## [Aufgaben]
1: Übersetze aus dem Forenthread zur JSF-Migration nach Eclipse Galileo den Satz „Wie habt Ihr Eure JSF Projekte zum neuen Galileo migriert?“ ins Englische.
2: Setze den Forenthread zur JSF-Migration nach Eclipse Galileo im Anschluss an den letzten Beitrag fort.

## [Textauszug]

■ ■ ■ ■ ■ ■ ■

# JSF-Project in Eclipse Galileo



## reibi (6. Jul 2009)

Hallo

Habe ein JSF-Projekt erstellt mit Ganymede .. nach dem export und import in den Workspace von Galileo findet er die JSF-Library nicht mehr.

Hab versucht die selber nachzupflanzen ... gibts aber nicht mehr unter "Buildpath/Libraries/Add Library"

Hab dann in der Eclipse Hilfe nachgeschaut und dort steht, dass das Prinzip "deprecated" ist.

Wie habt Ihr Eure JSF Projekte zum neuen Galileo migriert?

Gruss


----------



## maki (6. Jul 2009)

Meine Antwort wird dir wohl nix nutzen, denn wir haben unseren Build Prozess auf Maven2 umgestellt, seit dem ist die IDE nebensächlich, ob Netbeans oder Eclipse 3.X ist dann egal, für alle Arten von Projekten.


----------



## reibi (6. Jul 2009)

Hi Maki .. stimmt ;-) Is aber nur relevant , wenn alles auf Maven2 eingestellt ist. Gebräuchlich bei grossen Projekten  ... naja Du weisst ja.

■ ■ ■ ■ ■ ■ ■

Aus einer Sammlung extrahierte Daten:
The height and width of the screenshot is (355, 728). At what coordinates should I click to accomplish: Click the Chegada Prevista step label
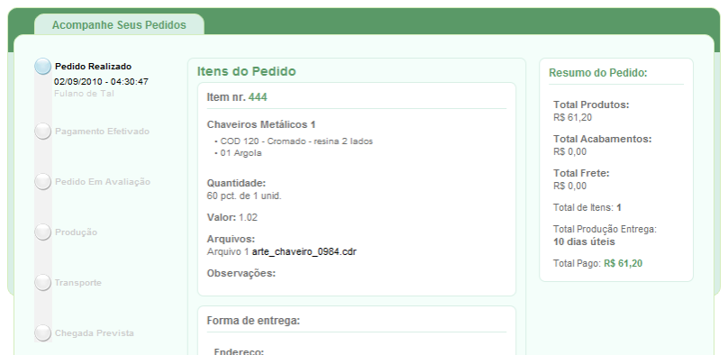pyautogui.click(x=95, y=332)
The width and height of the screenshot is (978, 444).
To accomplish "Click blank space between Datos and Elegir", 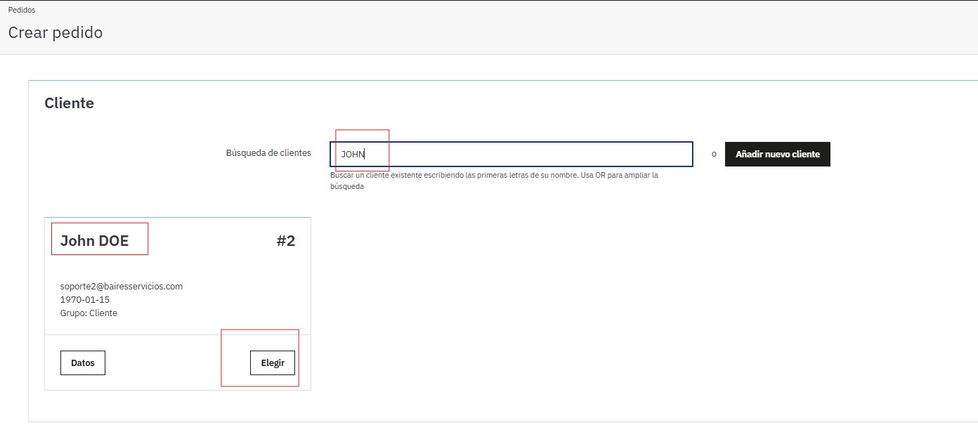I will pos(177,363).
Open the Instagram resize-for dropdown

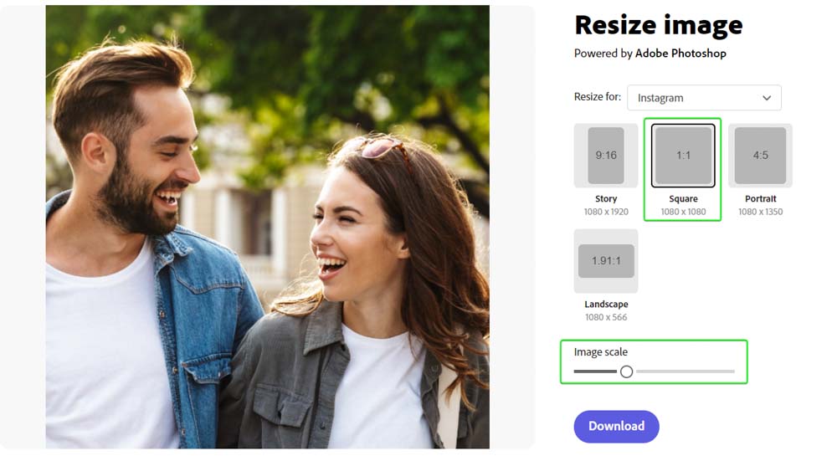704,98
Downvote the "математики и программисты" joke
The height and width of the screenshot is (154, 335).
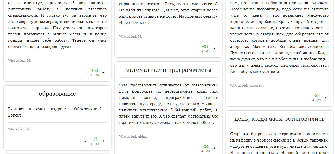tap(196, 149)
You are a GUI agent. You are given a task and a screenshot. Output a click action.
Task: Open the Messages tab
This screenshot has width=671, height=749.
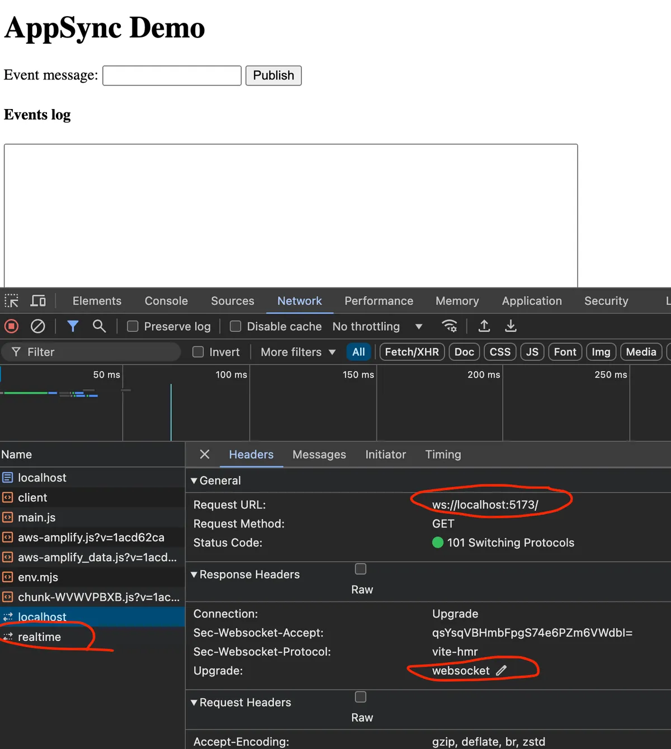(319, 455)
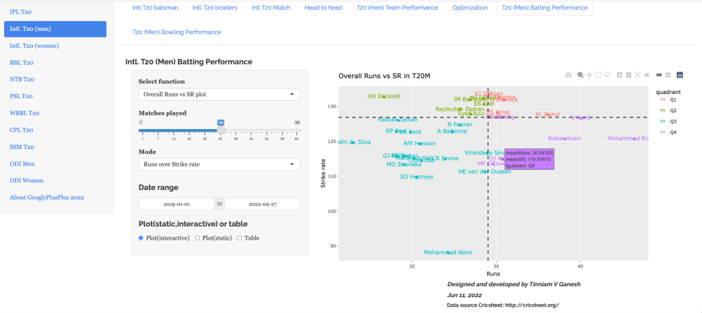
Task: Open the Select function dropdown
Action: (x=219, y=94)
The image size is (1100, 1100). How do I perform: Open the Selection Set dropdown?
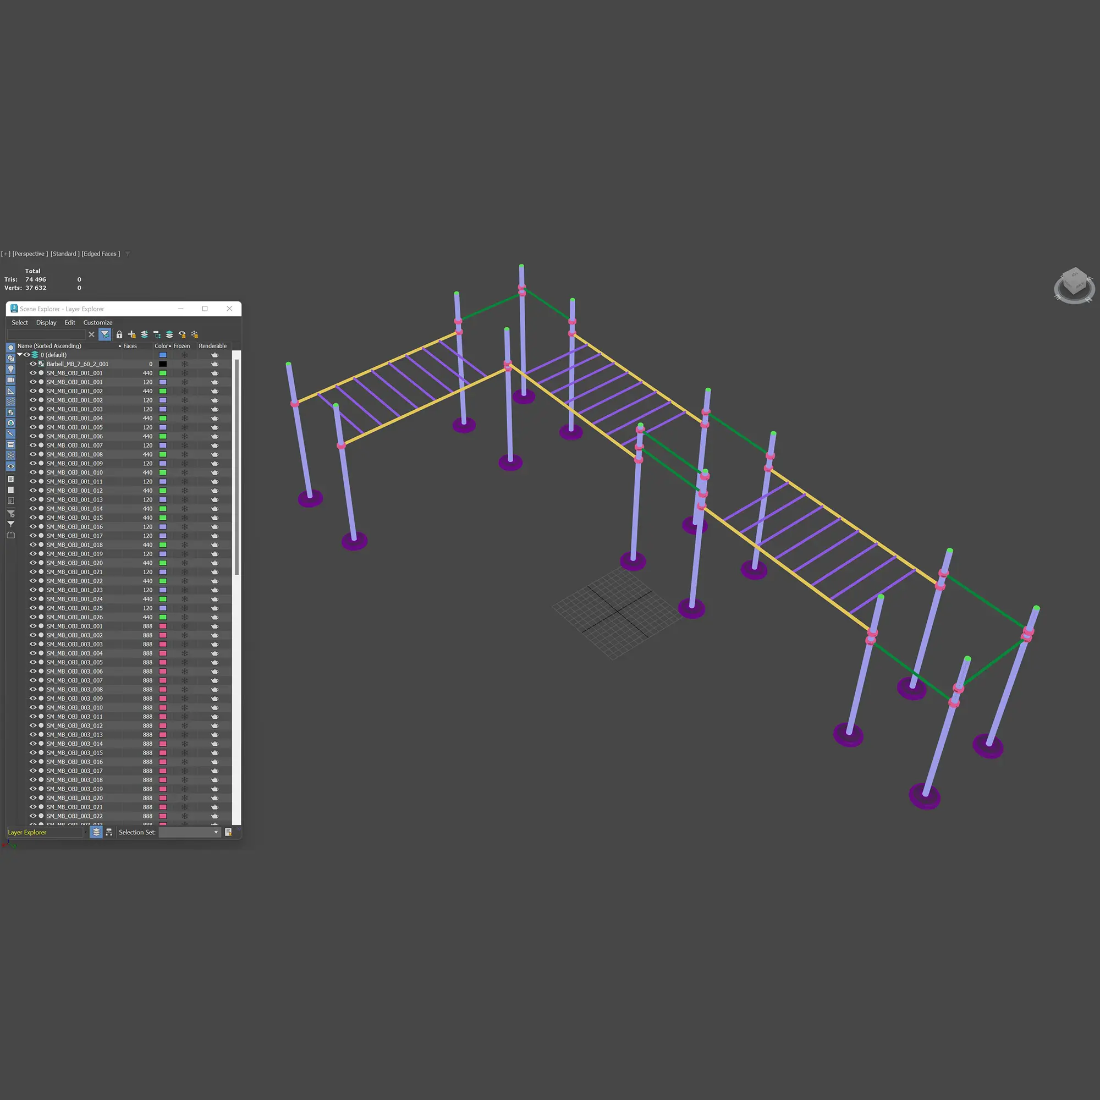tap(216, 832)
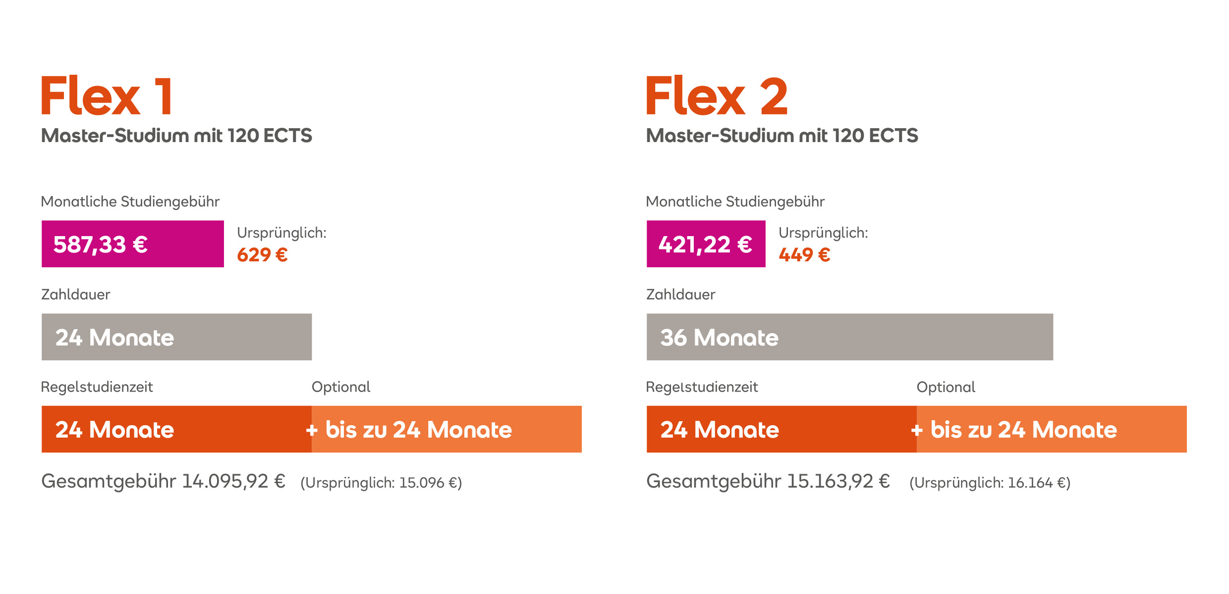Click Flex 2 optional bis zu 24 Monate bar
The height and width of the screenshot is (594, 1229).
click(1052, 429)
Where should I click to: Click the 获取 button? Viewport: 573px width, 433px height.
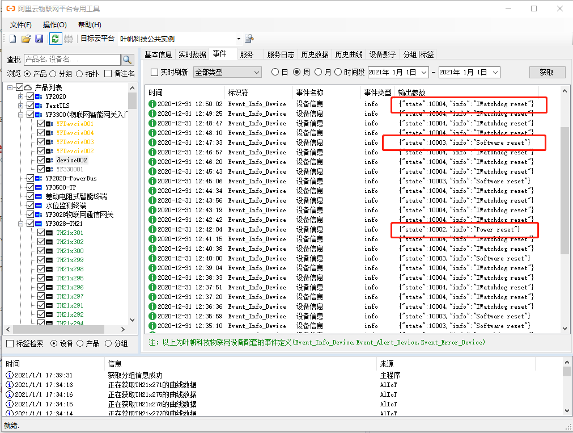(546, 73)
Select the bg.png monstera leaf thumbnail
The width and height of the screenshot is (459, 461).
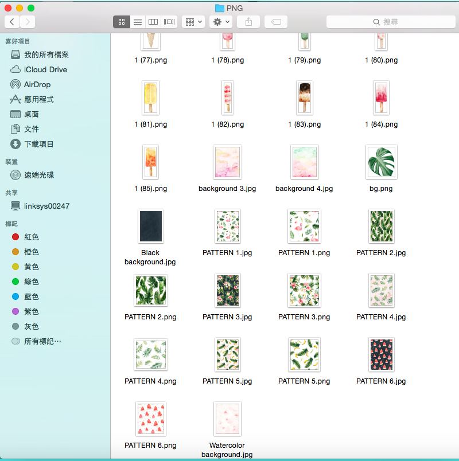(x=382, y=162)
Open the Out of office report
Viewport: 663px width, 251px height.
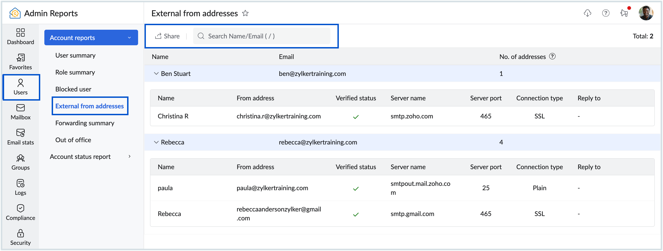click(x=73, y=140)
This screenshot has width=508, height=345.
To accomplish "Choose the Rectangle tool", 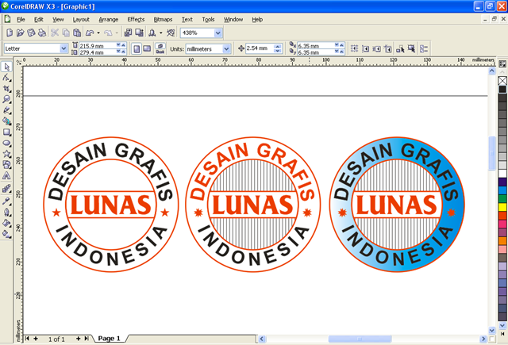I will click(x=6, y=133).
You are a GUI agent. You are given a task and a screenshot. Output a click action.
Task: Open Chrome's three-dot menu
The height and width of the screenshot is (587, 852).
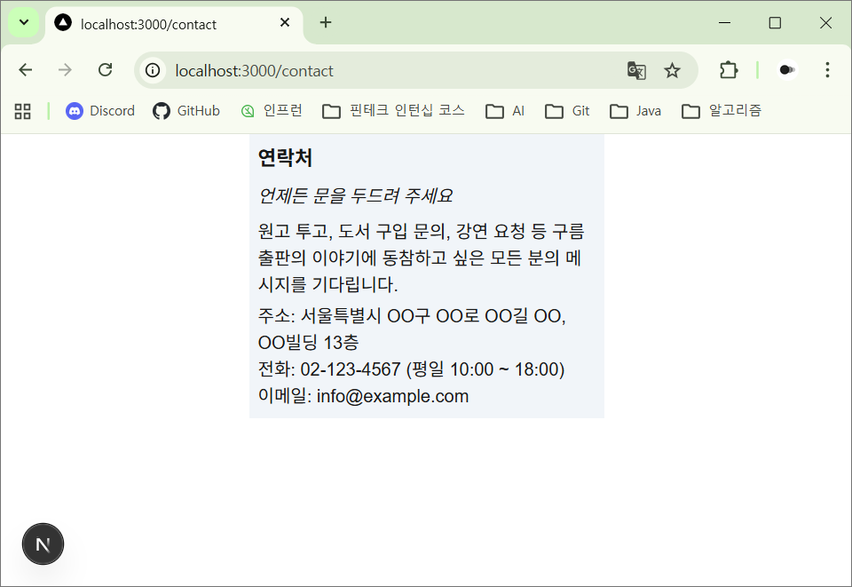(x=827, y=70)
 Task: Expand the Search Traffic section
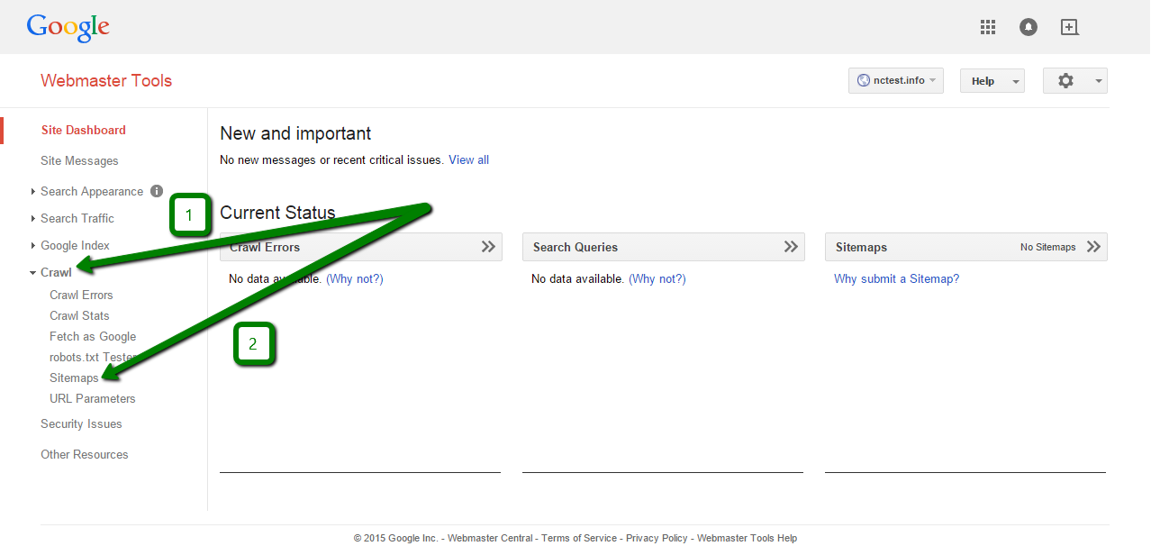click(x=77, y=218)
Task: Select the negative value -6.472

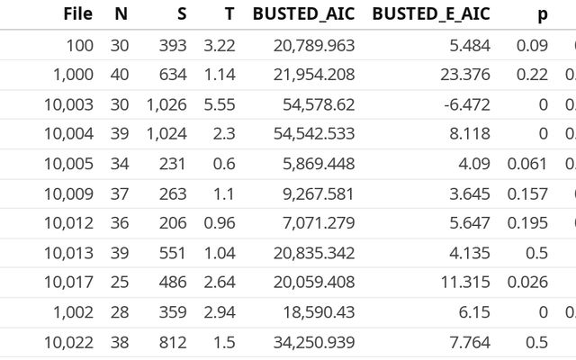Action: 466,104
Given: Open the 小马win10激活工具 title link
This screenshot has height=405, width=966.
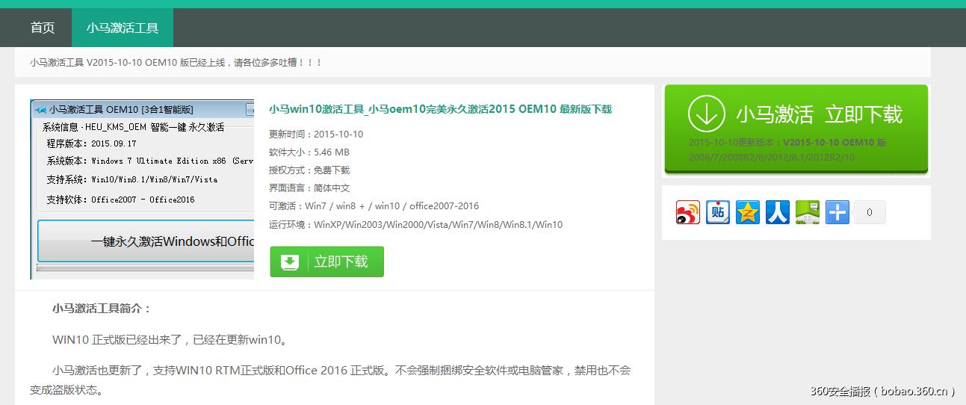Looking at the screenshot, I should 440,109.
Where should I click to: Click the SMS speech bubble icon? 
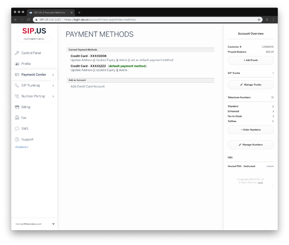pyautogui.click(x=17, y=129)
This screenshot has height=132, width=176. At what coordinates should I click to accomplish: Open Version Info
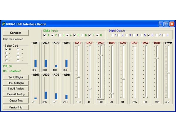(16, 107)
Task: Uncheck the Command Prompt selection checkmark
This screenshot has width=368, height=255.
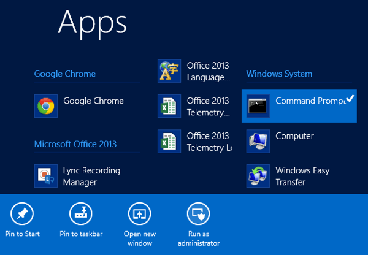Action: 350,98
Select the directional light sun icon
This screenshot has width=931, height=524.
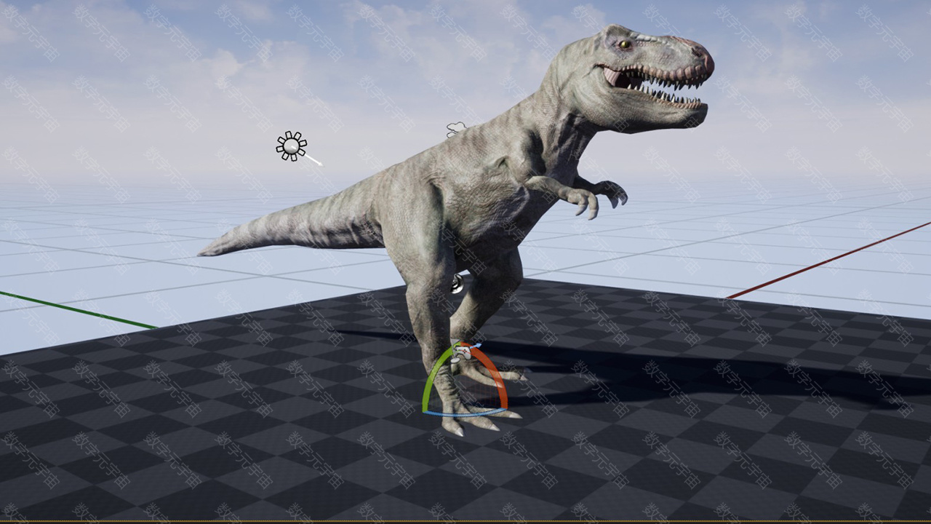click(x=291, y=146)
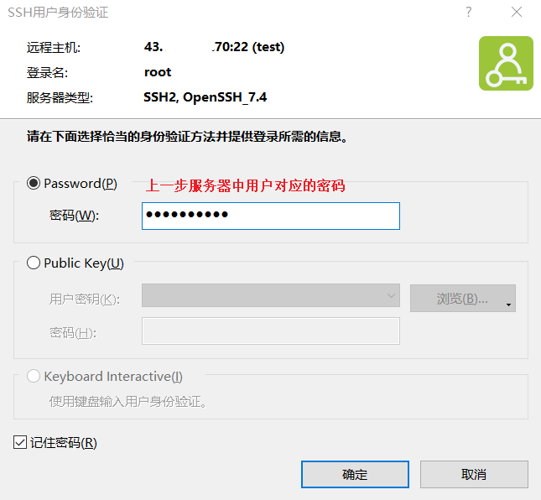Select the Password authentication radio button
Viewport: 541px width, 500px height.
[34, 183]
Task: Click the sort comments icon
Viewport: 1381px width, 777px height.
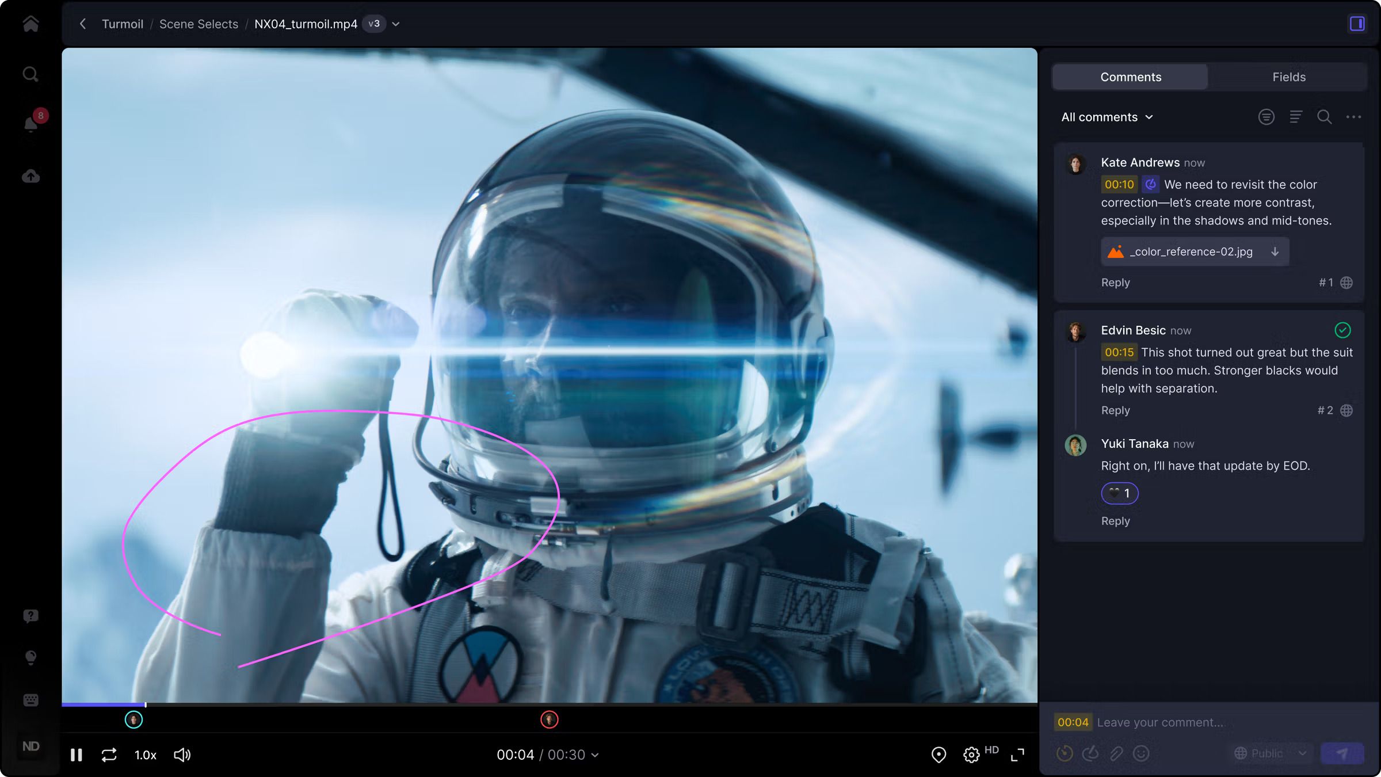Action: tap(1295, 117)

■ ■ ■ ■ ■ ■ ■

## [Lösungen]
1: How did you migrate your JSF projects to the new Galileo?

2:
Einfacher (normaler) Weg, also ohne Maven geht so:

Habs grad selber rausgefunden .. für Leute dies interessant, die das gleiche problem haben.

Also in Eclipse Galileo auf Projekteigenschaften gehen.
Dort dann unter "Project Facets/Java Server Faces" auswählen
und dort dann Type "User Library" einstellen und die JSF-Implementatios-JARs in eine User Liabrary mit dem z.B-Namen "JSF-IMPL" erstellen.

FERTIG !

Der Vorteil zur normalen Erstellung einer UserLib ist, dass er automatischdie JSF-Impl mit ins Deployment der WebAPP publiziert. Das läuft dann praktisch so wie beim "alten" Ganymede.

;-)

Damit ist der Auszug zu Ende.